FinnPa
| Home colours | Away colours |

= FinnPa =

Finnairin Palloilijat, or FinnPa as the club is more commonly known as, was a Finnish association football club established in 1965. The club was based in Helsinki and it operated from 1965 to 1998.
FinnPa was founded by staff of the Finnish national airline Aero as "Aeron Pallo". When the company changed its name to Finnair, the club was also renamed Finnairin Palloilijat (Ball players of Finnair).

In 1976 the club's men's team was promoted to the Second Division, the third highest level of football in Finland.
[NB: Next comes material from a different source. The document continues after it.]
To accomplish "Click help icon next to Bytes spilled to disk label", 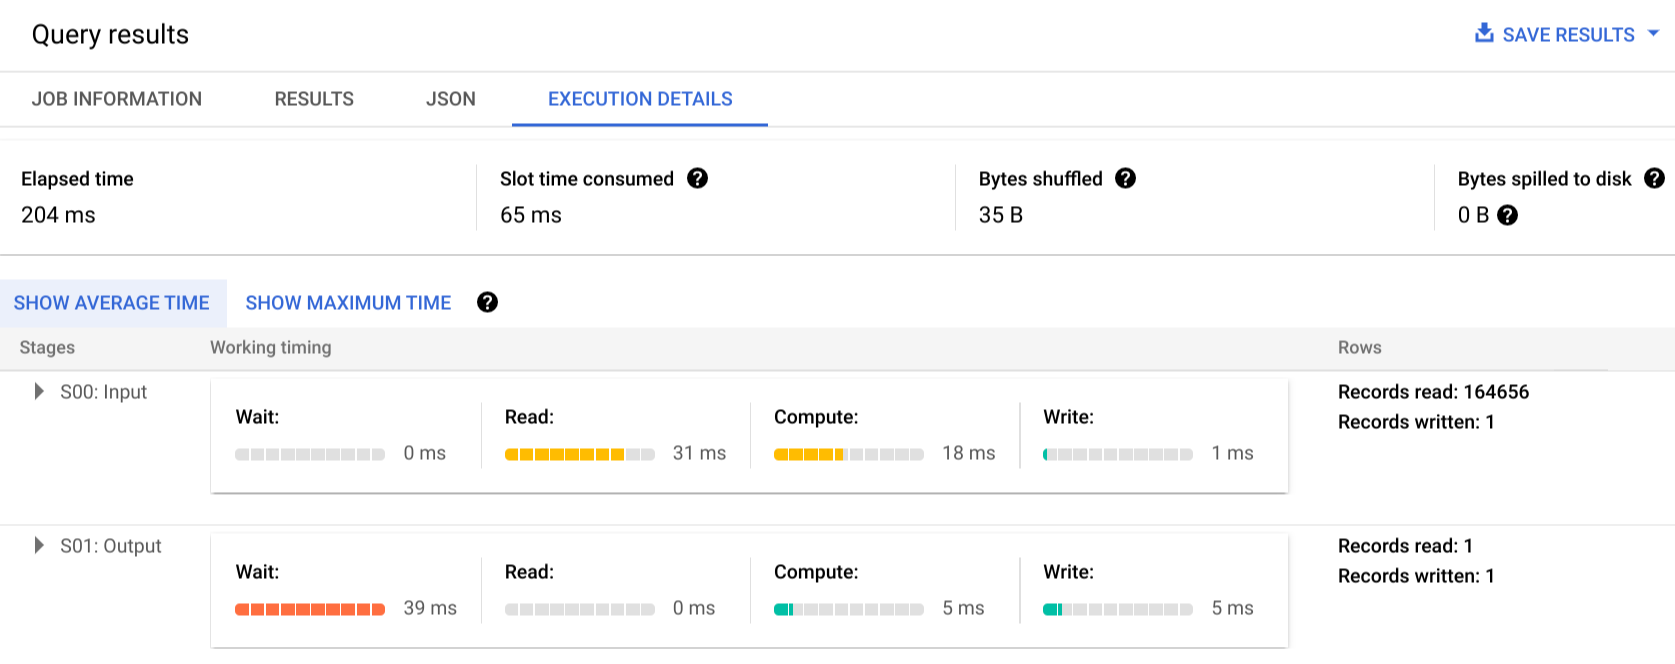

It remained at the three highest levels for the rest of the club's existence with the absolute peak being the club's promotion to the Premier Division in 1993. In 1997 the club finished at third place in the league table.

1998 became the club's last season of existence when FinnPa was relegated to the First Division after losing to Tampereen Pallo-Veikot in the relegation playoffs. Finnair wasn't willing to support the club financially anymore, so it folded.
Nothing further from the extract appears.